Я моментально вдеваю ноги в валенки — у меня теперь есть валенки, нам выдали по карточкам, — натягиваю на голову ушанку — из-за этой ушанки все думают, что я мальчик, — снимаю с вешалки пальто. Вместо шубы у меня теперь пальто. Девочки во дворе говорят, что мама нашла его на помойке. Но я думаю, что не нашла, а кто-нибудь ей отдал. Пальто сшито из старого мешка и из дырок торчит вата. Девочки смеются, что у меня пальто все в дырках, и любят выщипывать вату. Зато рукава у него длинные, и руки не мерзнут, как раньше в шубе.
К нам во двор привезли качалку. Все девочки уже качались в ней, а я еще нет. Мне все время говорят, что для меня нет места. Но сейчас в качалке только трое — Нинка, Женя и Тамара из третьего подъезда. Сейчас они не могут сказать, что нет места.
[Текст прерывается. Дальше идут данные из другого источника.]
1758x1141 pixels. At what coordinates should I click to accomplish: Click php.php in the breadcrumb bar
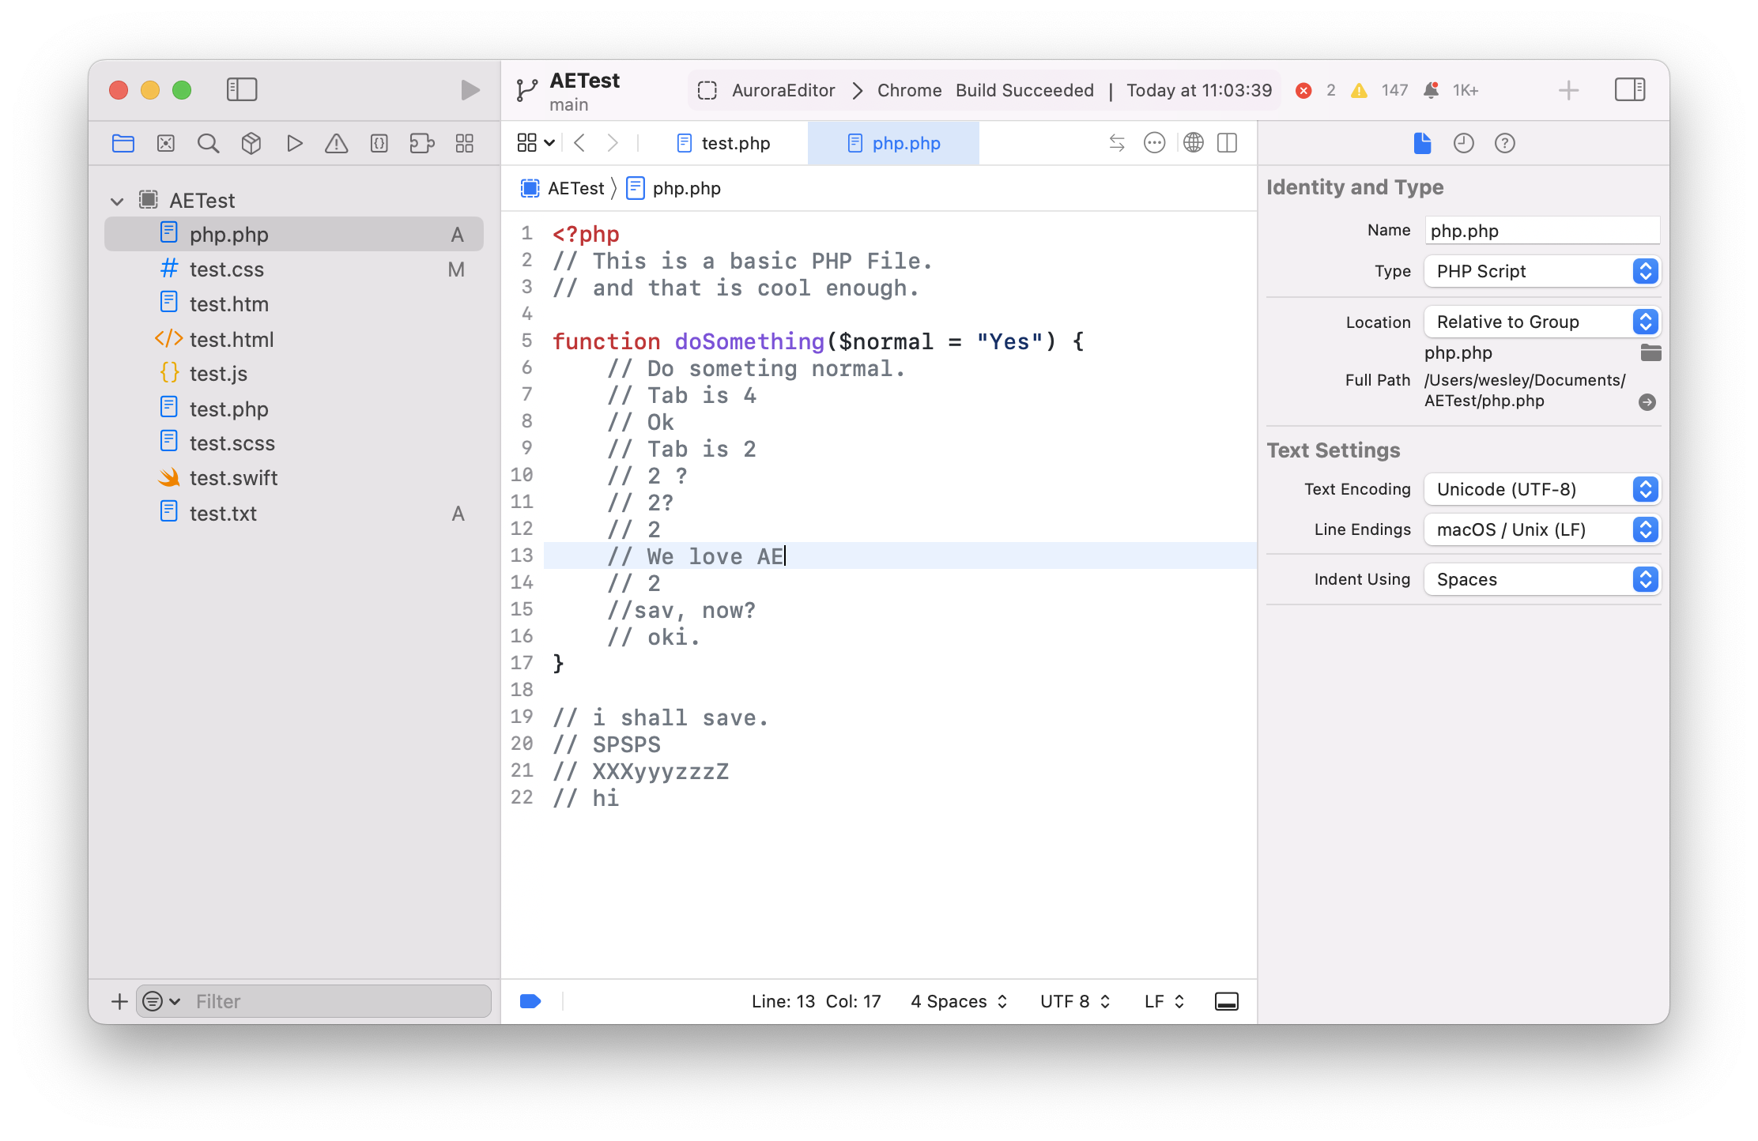[x=686, y=188]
— Остановите, я влезу, — говорю я.
— Подожди, — говорит Тамара. Она самая старшая, ей уже девять лет, и она ходит во второй класс. — Сперва десять раз качнемся.
Я стою и считаю.
— Уже десять!
— И нет! И нет! Считать не умеешь! Только девять!
— Было десять, — не соглашаюсь я. — А теперь уже одиннадцать! Уже двенадцать…
— Сначала начинай!
Я считаю вслух.
— Э-э, восемь пропустила!
— Нет, девочки, она сказала, — вступается за меня Женя.
— Ладно, залезай. — Тамара останавливает качалку.
— Только со мной не садись, ты вшивая! — говорит Нинка и отодвигается подальше.
— Я не вшивая!
— Вшивая, вшивая, тебя мать даже не причесывает никогда!
Правда, что сегодня меня не причесывали, но она не может этого знать — под шапкой не видно.
— Причесывает! — говорю я.
— Один раз за… — она думает, что бы сказать, — за сто лет!
Я сажусь на ту лавку, где Женя. Мы раскачиваемся.
— И вся драная! — говорит Тамара. — Не стыдно так ходить? Если тебе мать не зашивает, так взяла бы и сама зашила! Ты что, шить не умеешь?
Я молчу.
— Как ты в школу-то пойдешь? Тебя учительница в класс не пустит, — не унимается Тамара.
— Куда ей в школу! — говорит Нинка. — У нее и по́ртфеля нет!
— Надо говорить не по́ртфель, а портфе́ль!
— Ой, мамочки! — хохочет Нинка. — Портфель! Слыхали? Портфель!
— Да, портфель! — повторяю я.
— Умираю, держите! И что — есть у тебя порт… фель?
— Мне мама купит.
— Купит! Много она тебе купила!
— Она небось и фамилие свое не знает, — говорит Тамара.
— Знаю! Штейнберг. И «фамилия» не оно, а она.
— Как-как? — спрашивает Тамара и даже забывает качаться. — Как твое фамилие?
— Штейнберг.
Тамара хохочет, и Нинка с Женей тоже принимаются хохотать.
— Девочки! — говорит Тамара. — Она, значит, еврейка!
Я впервые слышу такое слово, но догадываюсь, что это что-то нехорошее.
— Ясное дело, еврейка! — подхватывает Нинка.